▶ GOAL OF THE EXERCISE: For the word "slider", count the lines of the listing that contain it and give only the count.

▶ SOURCE INFORMATION:
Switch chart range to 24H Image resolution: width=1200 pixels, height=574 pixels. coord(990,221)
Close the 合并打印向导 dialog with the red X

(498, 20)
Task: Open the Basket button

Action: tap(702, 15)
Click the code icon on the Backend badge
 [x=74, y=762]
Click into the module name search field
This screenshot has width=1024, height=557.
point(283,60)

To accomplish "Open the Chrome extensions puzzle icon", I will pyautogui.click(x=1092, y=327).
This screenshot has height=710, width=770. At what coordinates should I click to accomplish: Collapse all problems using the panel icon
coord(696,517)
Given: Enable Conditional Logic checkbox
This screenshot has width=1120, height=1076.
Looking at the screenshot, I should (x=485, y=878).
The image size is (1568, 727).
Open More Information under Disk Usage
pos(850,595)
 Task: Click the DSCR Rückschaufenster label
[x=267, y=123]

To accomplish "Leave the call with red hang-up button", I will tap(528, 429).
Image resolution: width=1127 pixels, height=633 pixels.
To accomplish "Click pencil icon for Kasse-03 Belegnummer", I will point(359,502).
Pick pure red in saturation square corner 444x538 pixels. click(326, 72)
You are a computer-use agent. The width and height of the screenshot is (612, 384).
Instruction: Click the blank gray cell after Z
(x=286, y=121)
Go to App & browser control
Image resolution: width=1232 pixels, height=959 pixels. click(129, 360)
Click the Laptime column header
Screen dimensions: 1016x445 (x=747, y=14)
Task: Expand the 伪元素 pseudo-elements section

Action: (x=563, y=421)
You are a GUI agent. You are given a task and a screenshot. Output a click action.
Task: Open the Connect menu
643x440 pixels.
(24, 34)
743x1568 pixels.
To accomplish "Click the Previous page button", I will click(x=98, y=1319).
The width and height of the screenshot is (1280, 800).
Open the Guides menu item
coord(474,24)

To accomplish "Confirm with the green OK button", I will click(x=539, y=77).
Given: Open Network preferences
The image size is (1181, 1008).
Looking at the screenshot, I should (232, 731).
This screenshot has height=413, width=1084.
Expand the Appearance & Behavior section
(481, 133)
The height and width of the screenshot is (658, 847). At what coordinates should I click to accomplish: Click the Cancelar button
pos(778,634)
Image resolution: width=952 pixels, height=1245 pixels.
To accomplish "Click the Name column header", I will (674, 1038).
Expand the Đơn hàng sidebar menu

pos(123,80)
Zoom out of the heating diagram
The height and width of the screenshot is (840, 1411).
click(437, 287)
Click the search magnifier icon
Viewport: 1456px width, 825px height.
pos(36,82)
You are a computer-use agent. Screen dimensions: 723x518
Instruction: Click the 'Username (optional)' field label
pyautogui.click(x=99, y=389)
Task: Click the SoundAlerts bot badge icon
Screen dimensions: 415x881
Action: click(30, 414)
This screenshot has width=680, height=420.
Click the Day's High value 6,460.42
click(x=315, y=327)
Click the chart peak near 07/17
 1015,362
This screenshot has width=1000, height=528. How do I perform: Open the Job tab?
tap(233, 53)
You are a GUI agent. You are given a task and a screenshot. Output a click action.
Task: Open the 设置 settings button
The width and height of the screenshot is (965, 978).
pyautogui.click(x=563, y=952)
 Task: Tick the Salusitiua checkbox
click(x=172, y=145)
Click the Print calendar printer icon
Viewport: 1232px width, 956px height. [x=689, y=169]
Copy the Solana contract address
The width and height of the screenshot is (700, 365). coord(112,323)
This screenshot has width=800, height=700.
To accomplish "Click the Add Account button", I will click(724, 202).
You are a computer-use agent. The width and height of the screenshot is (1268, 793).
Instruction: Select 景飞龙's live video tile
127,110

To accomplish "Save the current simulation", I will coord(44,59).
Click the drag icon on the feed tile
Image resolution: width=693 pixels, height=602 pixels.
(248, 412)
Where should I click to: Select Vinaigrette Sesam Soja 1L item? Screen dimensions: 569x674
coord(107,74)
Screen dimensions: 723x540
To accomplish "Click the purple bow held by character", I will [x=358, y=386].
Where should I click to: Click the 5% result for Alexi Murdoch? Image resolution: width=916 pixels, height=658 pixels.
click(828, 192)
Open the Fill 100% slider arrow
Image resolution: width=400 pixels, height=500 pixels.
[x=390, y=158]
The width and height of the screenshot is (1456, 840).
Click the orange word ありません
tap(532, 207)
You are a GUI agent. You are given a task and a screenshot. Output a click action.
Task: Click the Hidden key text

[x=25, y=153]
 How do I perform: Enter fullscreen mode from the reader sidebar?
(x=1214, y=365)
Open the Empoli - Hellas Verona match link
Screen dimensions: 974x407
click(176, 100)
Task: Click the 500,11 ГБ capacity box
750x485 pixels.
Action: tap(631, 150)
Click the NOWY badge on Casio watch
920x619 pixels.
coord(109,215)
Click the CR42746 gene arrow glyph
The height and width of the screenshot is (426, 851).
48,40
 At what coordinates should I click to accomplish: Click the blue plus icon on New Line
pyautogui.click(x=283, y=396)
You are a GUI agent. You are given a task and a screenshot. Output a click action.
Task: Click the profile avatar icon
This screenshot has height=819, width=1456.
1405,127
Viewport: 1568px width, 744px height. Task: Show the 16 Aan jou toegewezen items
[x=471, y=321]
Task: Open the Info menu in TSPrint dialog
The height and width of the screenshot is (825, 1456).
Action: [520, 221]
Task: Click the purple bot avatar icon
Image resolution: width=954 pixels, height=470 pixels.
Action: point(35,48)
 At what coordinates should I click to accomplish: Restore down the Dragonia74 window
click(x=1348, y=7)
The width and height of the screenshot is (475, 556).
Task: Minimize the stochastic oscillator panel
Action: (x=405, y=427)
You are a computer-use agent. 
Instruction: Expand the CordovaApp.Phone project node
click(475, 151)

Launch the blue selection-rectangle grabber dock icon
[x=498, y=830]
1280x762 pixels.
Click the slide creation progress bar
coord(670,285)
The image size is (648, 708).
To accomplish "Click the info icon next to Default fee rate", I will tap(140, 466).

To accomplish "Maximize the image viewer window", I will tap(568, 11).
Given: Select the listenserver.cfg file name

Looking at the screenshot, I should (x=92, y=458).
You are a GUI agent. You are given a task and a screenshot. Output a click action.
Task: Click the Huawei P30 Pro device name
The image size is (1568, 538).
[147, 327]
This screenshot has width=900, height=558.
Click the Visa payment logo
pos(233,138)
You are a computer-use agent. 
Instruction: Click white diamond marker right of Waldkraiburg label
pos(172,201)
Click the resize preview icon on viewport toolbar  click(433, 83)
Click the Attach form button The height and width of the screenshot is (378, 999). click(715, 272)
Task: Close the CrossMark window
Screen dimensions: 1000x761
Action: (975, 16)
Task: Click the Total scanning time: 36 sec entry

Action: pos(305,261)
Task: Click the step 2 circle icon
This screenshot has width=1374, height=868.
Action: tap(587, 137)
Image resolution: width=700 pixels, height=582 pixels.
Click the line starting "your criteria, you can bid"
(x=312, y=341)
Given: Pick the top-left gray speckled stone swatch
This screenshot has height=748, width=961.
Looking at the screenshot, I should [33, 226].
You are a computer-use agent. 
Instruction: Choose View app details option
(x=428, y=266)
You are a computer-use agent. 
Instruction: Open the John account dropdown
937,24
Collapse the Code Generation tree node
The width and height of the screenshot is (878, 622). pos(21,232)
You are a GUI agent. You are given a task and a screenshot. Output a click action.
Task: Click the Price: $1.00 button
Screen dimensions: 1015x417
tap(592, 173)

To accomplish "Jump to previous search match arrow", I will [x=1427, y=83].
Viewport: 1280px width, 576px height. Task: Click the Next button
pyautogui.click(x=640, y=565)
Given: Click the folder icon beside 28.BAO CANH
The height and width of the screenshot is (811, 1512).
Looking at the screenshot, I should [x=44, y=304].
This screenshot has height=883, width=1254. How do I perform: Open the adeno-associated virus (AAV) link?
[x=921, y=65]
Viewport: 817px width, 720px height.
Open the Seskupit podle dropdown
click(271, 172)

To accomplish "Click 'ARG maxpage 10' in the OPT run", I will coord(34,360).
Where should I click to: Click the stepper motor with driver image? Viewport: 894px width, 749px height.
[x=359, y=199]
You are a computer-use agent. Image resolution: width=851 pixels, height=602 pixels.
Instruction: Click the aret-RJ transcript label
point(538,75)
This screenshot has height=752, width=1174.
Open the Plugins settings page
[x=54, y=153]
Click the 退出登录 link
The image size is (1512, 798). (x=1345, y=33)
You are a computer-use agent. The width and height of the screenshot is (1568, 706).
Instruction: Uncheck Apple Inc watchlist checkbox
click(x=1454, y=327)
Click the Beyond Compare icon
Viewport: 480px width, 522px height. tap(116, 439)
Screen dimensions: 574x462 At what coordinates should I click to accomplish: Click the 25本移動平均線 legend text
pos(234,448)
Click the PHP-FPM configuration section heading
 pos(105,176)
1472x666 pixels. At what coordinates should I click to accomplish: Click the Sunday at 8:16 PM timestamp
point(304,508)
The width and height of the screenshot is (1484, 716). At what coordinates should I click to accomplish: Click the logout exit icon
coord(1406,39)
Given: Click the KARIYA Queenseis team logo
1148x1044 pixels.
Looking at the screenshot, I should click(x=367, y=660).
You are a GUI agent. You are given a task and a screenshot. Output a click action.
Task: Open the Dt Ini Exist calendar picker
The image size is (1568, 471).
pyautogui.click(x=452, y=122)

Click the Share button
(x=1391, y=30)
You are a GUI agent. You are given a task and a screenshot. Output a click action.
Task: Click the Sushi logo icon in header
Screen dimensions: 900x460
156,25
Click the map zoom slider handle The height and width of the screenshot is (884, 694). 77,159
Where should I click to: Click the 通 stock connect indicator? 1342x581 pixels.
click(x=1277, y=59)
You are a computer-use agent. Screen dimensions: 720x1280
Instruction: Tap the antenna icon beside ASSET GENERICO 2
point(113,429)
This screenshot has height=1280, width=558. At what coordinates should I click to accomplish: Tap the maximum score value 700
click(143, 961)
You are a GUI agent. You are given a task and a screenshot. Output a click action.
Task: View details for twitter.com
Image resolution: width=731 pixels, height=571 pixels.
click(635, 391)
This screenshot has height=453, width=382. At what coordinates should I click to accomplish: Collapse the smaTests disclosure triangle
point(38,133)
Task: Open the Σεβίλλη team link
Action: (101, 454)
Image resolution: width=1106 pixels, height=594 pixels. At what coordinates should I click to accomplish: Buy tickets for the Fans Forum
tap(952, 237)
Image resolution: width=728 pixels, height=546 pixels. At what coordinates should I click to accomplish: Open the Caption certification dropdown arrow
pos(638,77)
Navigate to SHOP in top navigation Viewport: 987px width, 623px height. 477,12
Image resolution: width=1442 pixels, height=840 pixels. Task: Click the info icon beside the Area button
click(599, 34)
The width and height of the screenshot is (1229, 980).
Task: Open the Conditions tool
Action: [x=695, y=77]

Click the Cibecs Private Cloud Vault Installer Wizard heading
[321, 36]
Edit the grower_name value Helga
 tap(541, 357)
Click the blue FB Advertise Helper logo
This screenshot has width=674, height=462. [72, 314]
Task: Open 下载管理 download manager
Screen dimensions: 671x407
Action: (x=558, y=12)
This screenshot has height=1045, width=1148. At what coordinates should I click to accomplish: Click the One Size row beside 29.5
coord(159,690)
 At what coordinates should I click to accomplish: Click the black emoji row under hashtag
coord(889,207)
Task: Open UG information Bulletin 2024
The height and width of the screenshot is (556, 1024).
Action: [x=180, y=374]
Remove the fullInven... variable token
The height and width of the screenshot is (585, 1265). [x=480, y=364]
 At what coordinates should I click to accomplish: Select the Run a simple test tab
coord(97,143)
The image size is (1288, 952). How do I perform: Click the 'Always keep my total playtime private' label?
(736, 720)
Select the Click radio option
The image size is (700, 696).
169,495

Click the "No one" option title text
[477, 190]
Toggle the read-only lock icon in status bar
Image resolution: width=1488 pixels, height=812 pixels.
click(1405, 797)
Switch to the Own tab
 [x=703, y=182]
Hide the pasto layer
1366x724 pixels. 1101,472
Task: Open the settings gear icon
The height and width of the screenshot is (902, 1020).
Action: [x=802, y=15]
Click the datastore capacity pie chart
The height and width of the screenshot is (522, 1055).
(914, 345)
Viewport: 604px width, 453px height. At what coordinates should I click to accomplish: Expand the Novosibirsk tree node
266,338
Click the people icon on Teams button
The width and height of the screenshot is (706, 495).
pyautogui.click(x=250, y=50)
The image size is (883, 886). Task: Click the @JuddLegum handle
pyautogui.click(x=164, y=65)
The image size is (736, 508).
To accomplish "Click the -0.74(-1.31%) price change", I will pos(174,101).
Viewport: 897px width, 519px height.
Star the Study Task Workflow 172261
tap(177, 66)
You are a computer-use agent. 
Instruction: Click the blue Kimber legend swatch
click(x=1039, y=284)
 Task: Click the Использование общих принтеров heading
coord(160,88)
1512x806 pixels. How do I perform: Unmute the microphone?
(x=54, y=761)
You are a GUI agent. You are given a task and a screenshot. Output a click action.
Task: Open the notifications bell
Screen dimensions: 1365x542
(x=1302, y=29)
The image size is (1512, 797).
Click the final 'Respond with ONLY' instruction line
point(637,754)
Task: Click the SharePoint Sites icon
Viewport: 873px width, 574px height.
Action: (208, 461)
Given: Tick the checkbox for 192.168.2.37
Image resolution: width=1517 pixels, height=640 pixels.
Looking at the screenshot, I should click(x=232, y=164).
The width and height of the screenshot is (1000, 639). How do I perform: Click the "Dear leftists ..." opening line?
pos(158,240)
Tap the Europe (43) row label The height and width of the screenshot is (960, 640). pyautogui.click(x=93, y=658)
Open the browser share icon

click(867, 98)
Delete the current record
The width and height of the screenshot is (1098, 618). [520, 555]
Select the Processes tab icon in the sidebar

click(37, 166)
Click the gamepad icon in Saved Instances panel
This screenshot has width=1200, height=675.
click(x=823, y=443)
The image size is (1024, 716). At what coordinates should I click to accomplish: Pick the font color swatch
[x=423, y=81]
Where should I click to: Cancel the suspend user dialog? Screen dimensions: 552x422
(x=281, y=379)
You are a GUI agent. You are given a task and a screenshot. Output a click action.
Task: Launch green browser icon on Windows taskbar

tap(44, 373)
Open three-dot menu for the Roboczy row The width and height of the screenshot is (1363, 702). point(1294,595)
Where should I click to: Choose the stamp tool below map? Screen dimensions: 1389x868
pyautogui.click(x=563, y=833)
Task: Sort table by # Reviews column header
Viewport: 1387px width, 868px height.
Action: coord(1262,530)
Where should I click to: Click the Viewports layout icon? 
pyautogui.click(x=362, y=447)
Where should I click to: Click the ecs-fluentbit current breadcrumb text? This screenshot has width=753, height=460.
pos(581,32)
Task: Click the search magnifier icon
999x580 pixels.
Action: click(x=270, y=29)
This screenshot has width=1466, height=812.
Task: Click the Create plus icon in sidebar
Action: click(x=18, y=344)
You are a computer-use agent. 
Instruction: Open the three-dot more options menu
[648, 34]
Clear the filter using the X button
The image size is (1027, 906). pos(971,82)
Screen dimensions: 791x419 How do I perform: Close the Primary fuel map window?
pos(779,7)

▶ RESPONSE: 2